The Jews who wish others dead
Of course Jews have the right to criticise Israel, but recent statements go beyond mere criticism.
Now that an uneasy truce has descended upon Gaza and southern Israel, it is time to consider some of the uglier domestic repercussions of the recent conflict. By “domestic”, I mean here, in the United Kingdom, where it seems to me that Israel’s action has unleashed an anti-Jewish demon that lay, like some slumbering reptile, waiting for its moment to pounce.
Can one be anti-Israel without being, necessarily, anti-Jewish? Of course one can. One can criticise specific actions of specific governments of the Jewish state without being anti-Jewish at all. I’m even going astonish some of you by conceding that one can declare — without being anti-Jewish in the slightest — that it might have been better for everyone had the Jewish state not been re-established. But what I will not concede is that one can welcome — even demand— the killing of Jews and the physical destruction of the Jewish state and still insist that one is not being “anti-Jewish”.
Consider, for example, the contents of a quite reprehensible proclamation that appeared in the Guardian on January 16, signed by 300 or so “intellectuals” including some prominent Jewish academics. “The massacres in Gaza” (the proclamation pleaded) “are the latest phase of a war that Israel has been waging against the people of Palestine for more than 60 years.”
Well, “more than 60 years” takes us back to 1948. So the signatories of the proclamation must surely mean that Israel’s war of independence was itself aggressive and illegitimate.

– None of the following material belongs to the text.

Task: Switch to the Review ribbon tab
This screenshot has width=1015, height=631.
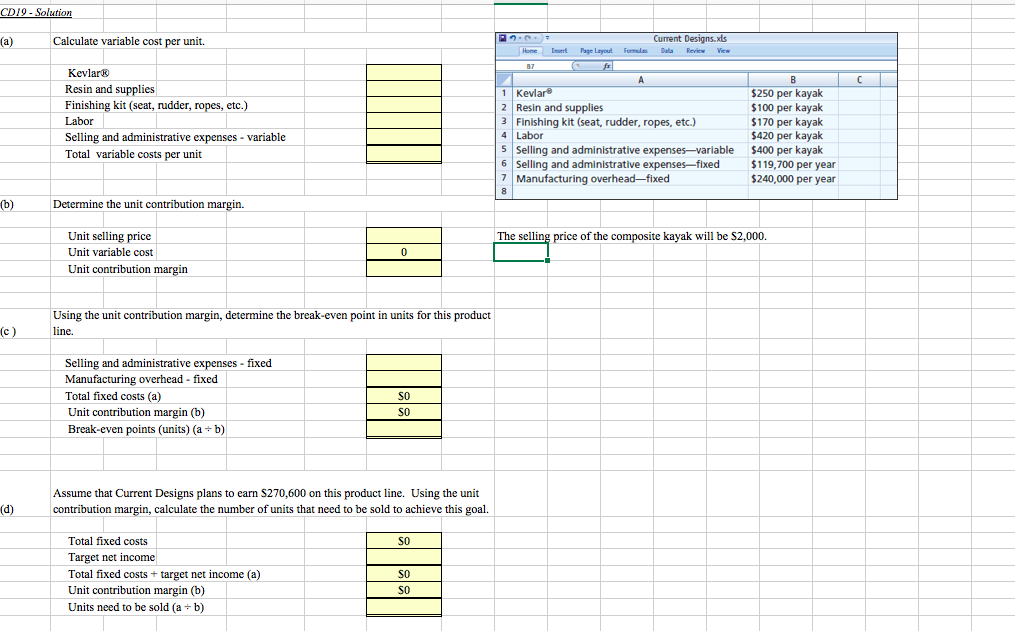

Naturally, the signatories condemned Israel for having ended “the most recent lull in hostilities,” a censure that simply flies in the face of historical truth because rockets continued to be launched from Gaza against southern Israel throughout the so-called truce last year. For every one of these launchings — whether authorised by Hamas or by some independent faction operating (no doubt) under a sub-contracting arrangement — the Hamas government bears the legal responsibility. Then the signatories unveiled their pièce de résistance: “Israel must lose. It is not enough to call for another ceasefire, or more humanitarian assistance… We must do what we can to stop Israel from winning its war.”

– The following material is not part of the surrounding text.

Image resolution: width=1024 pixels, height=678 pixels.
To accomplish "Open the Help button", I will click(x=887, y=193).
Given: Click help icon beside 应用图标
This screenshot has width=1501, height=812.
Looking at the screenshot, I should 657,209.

The only reasonable interpretation that I can put upon this siren call for Israel’s military defeat is that these cultured intellectuals — including Jews, remember — who were presumably more than happy to append their names to the proclamation actually hoped (perhaps — God alone knows — even prayed) that Jewish soldiers, and civilians, would be killed and maimed in sufficiently large numbers to force the government of Israel into a humiliating surrender to Hamas — in much the same way (they doubtless envisaged) that Field Marshall Montgomery received the German surrender on Lüneberg Heath in 1945.
Well, this did not happen and the fact that it did not happen, and was never likely to happen, no doubt proved a huge disappointment to the cultured names attached to this miserable proclamation.

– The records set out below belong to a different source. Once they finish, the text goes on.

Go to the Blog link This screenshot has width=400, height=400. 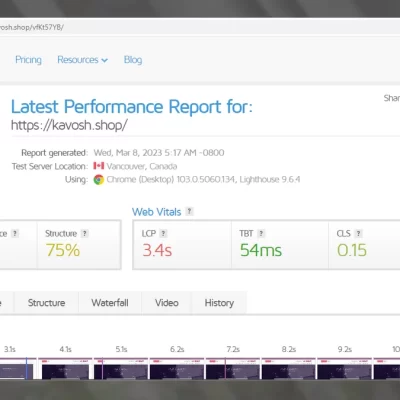pos(133,60)
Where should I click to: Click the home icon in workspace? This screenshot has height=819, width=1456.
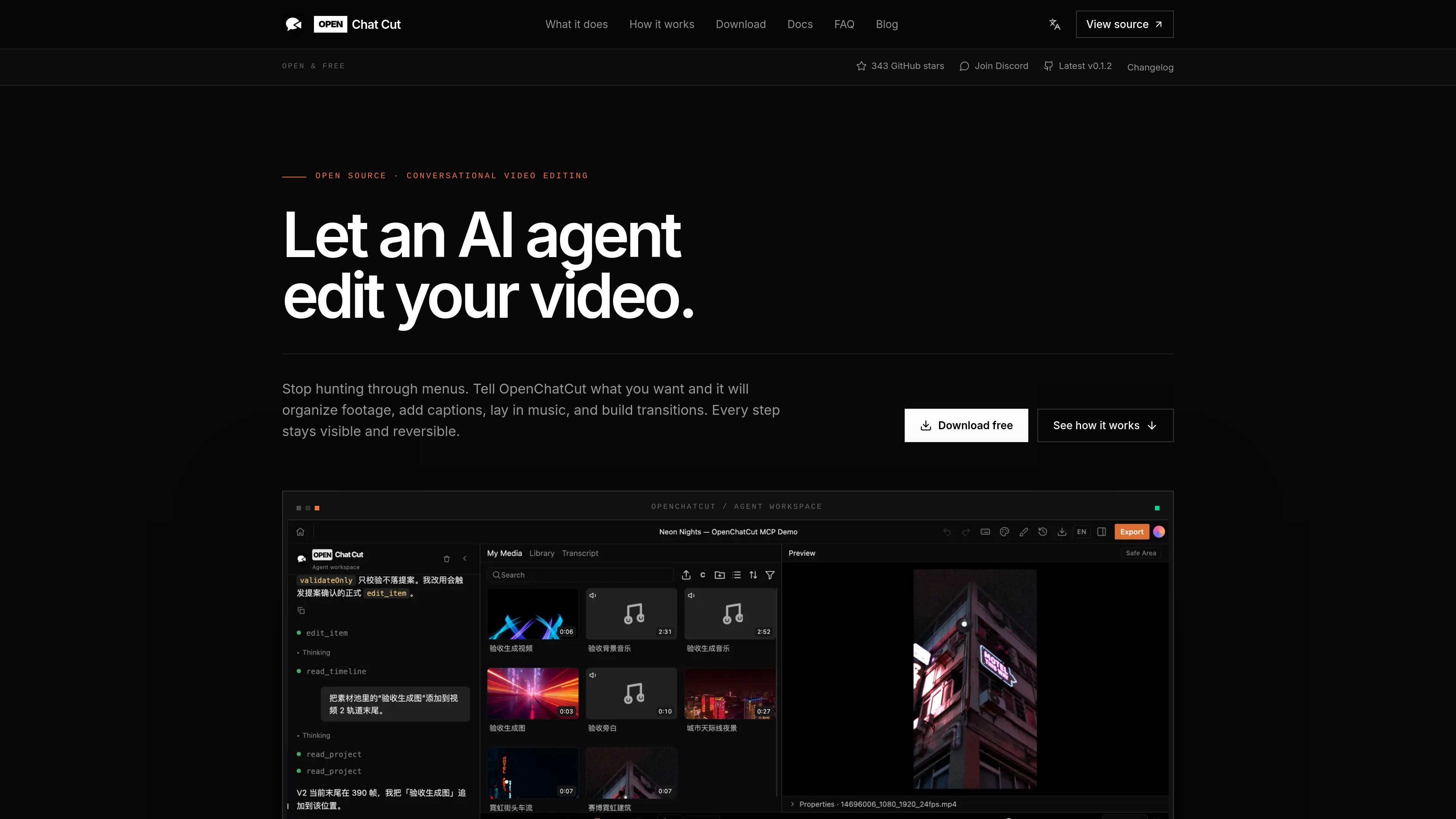click(x=300, y=532)
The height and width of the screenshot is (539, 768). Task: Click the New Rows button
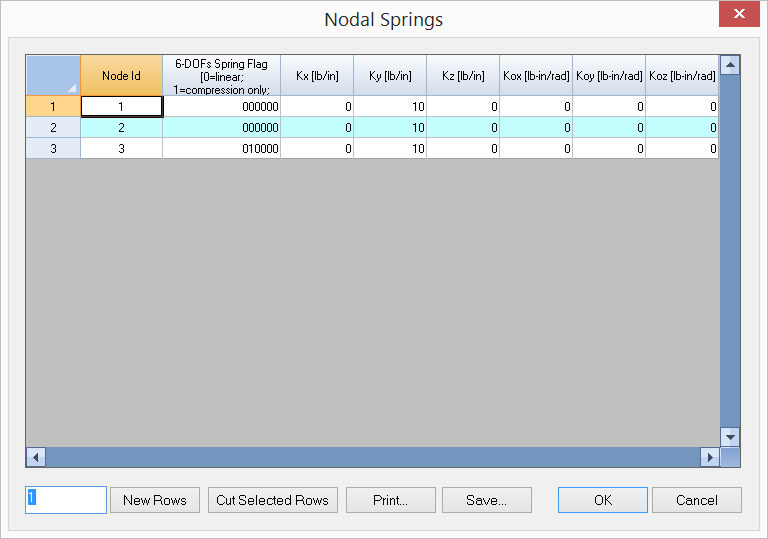[155, 500]
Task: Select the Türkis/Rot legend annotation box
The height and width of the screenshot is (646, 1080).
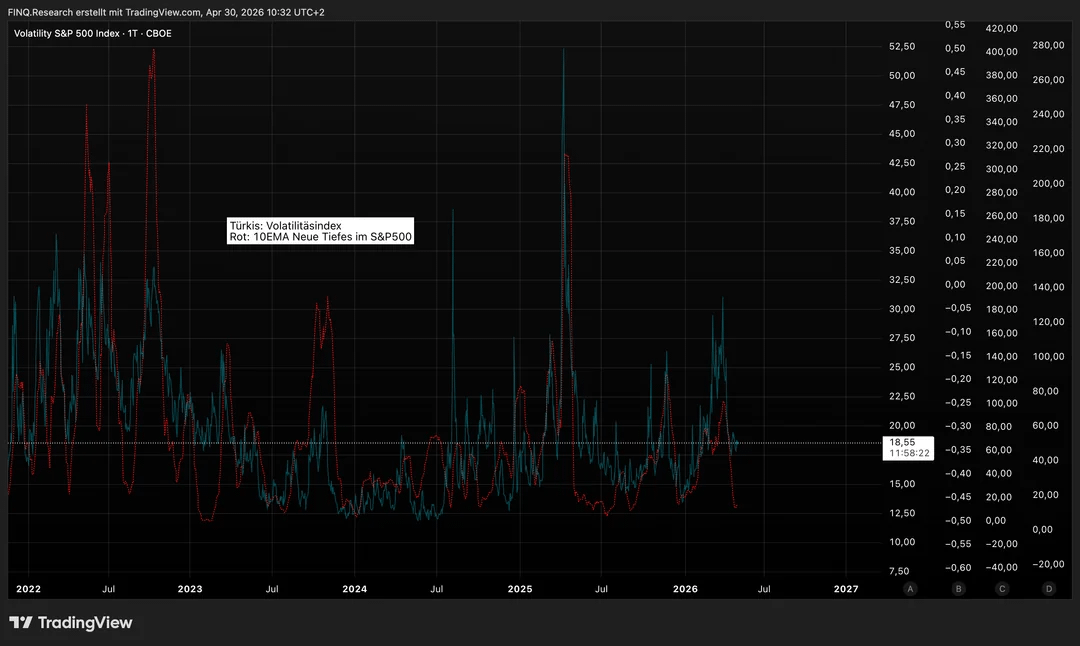Action: 320,231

Then we have been privileged to witness yet another bout of verbal diarrhoea from Labour MP Sir Gerald Kaufman who, in a semi-hysterical diatribe in the Commons, accused Ehud Olmert’s government of “ruthlessly and cynically” exploiting gentile guilt over the Holocaust to justify the “murder of Palestinians.” Israel, he insisted, “was born out of Jewish terrorism” and an Israeli spokesperson was “a Nazi.” Not content with entering the fray himself, Sir Gerald saw fit to summon the spirit of his late grandmother (murdered by the Nazis) as a witness — so to speak — to the truth of these assertions: “My grandmother”, he declared, “did not die to provide cover for Israeli soldiers murdering Palestinian grandmothers in Gaza.”
What has all this public breast-beating achieved? Sir Gerald’s weasel words can contribute nothing to the peace process. Nor can calls from his fellow Jews for the military defeat of the Jewish state and (for this is the clear implication of the January 16 proclamation) for the triumph of an Islamo-fascist military dictatorship in Gaza that did nothing to protect its civilian subjects but rather took the opportunity of the war to torture and eliminate its political opponents.
What it has achieved is to provide precisely the sort of pretext that impressionable young Muslims in this country accept as a spurious justification for attacks upon Jewish people and property, and demands for a jihad against the Jewish citizens of the United Kingdom.